Jordan – April, 2011
After a delicious oriental salad at our campsite on the red sea we caught the ferry to Aqaba, Jordan, a very small seaside village.  After a quick orientation walk down the only street in town we had dinner at a little local restaurant  and shared some meze plates of tahini, hummus, tabbouleh, pita bread, eggplant dip and some grilled lamb and chicken kebabs.  In the morning I wandered down to the beach and saw little children dressed in swimsuits but many of the women were wearing black heavy burquas which cover them from head to toe, leaving only their eyes and hands visible or at the very head scarves.  I stopped at a bakery to pick up some spinach filled pastries for later and then we headed into the Wadi Rum, a valley cut into the sandstone and granite filled with sand dunes, rock paintings and petroglyphs.  It was here that T. E. Lawrence based his operations during the Arab revolt of 1917 – 18.  Riding in land rovers we had a great look around, stopping to slide down some sand dunes and hike up to some rock caves before stopping at a Bedouin camp for the night.  We six were the only ones there along with a couple Bedouins who cooked us some chicken and potatoes underground and set up a camp fire.  It was fantastic to sleep under the stars as there were lots of blankets to keep us warm.

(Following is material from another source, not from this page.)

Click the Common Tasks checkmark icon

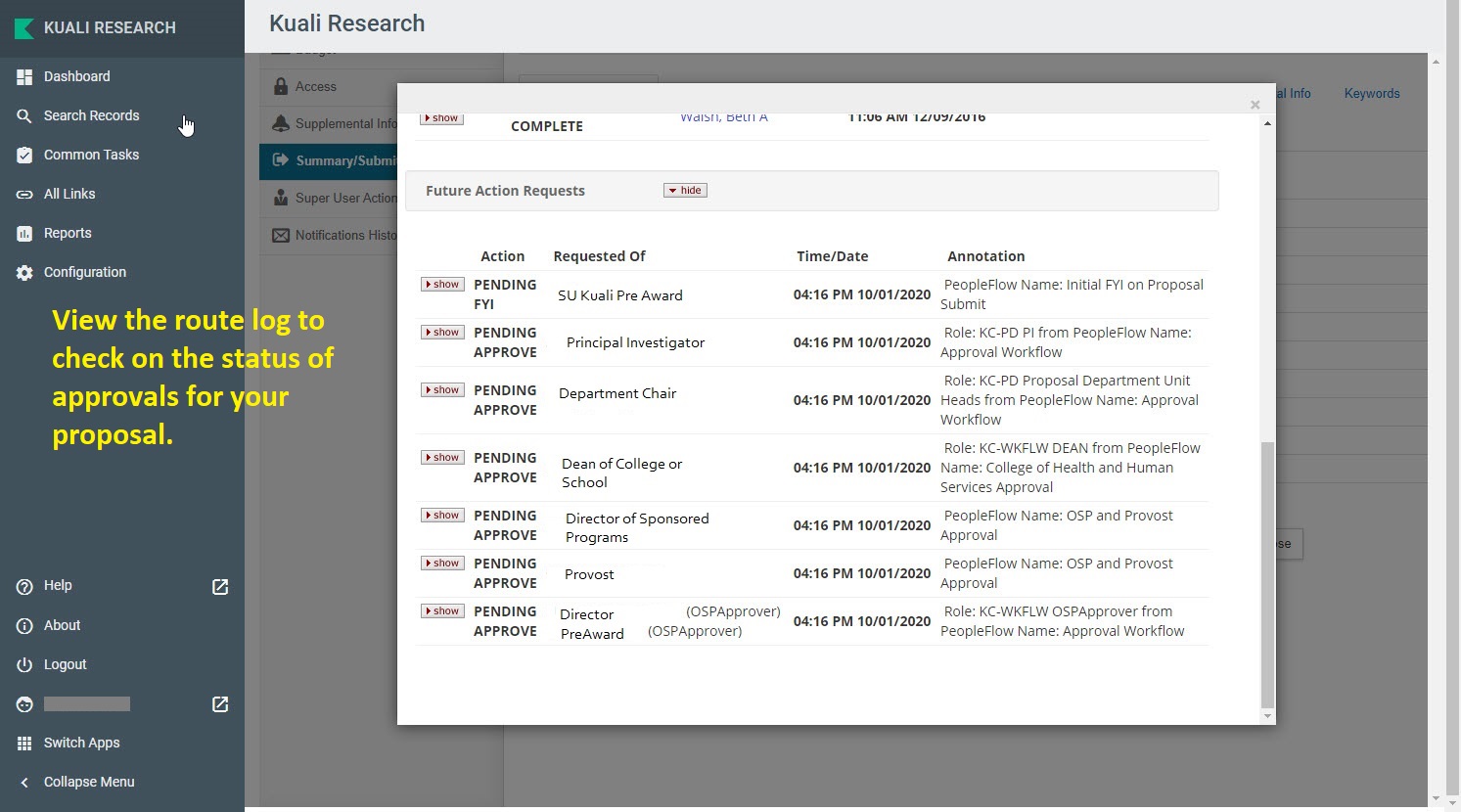[24, 155]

After pita bread, jam and homemade cheese for breakfast we drove out of the desert, transferred to a little mini van and drove to Petra, a UNESCO world heritage site, famous for its rock cut architecture.  The “must” sees there are the “treasury” carved into the sandstone cliff, the amphitheatre, many tombs found in rock caves and the beautiful mosaic floor of the Byzantine church.  According to Arab tradition Petra is where Moses struck a rock with his staff and water came forth.  We had one day with a guide and one free day to wander the cliffs at our leisure – it was truly awesome.

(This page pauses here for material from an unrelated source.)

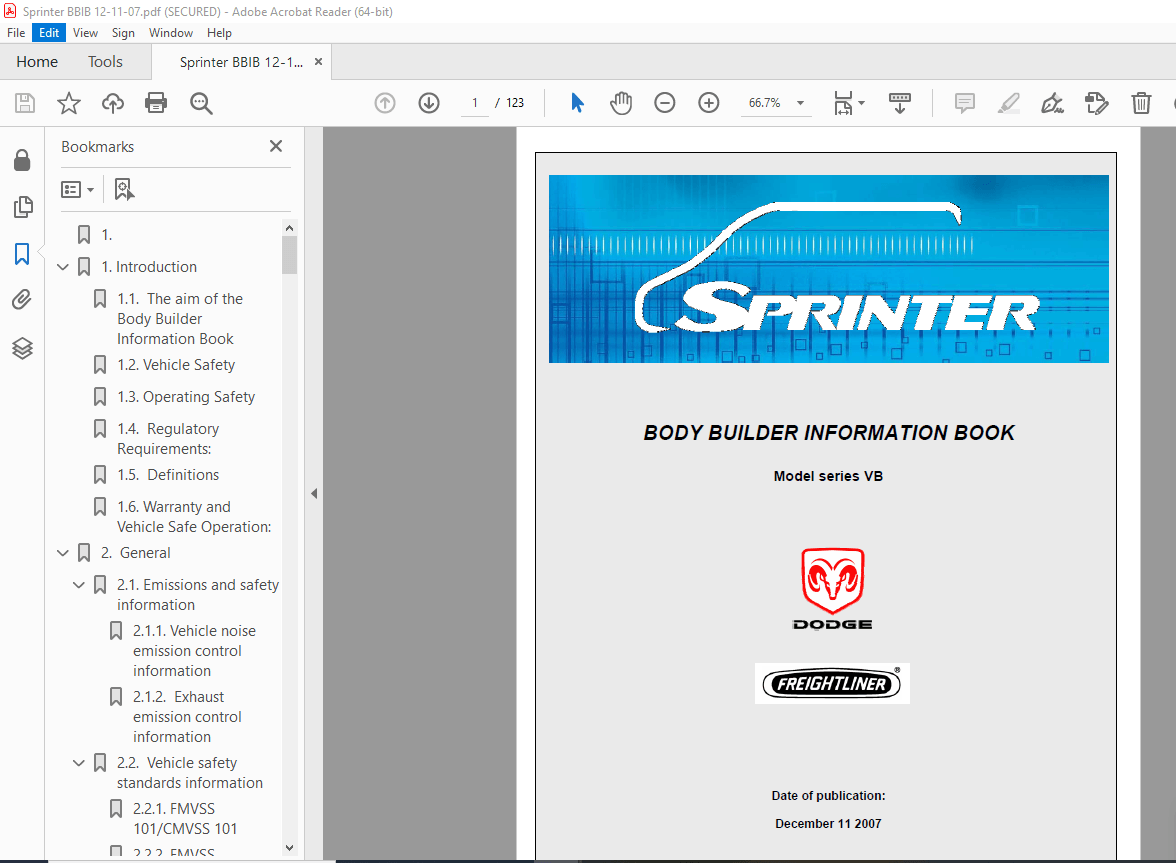Open the Edit menu
This screenshot has width=1176, height=863.
pos(48,32)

The next morning was cold and rainy but we stopped at the Dead Sea nevertheless.  Before going in we had a scrumptious buffet lunch of lentils, olives, chicken, stews, many type of rice dishes and even a grand selection of desserts.  Also called the salt sea, the dead sea is a salt lake bordering Jordan and Israel.  It is one of the world’s saltiest bodies of water which makes floating easy but swimming almost impossible.  There are changing rooms, towel rentals and showers but it was a very cold and rainy day so we didn’t linger long!!!  We walked up Mt. Nebo where God showed Moses the promised land and supposedly where he is buried as well. 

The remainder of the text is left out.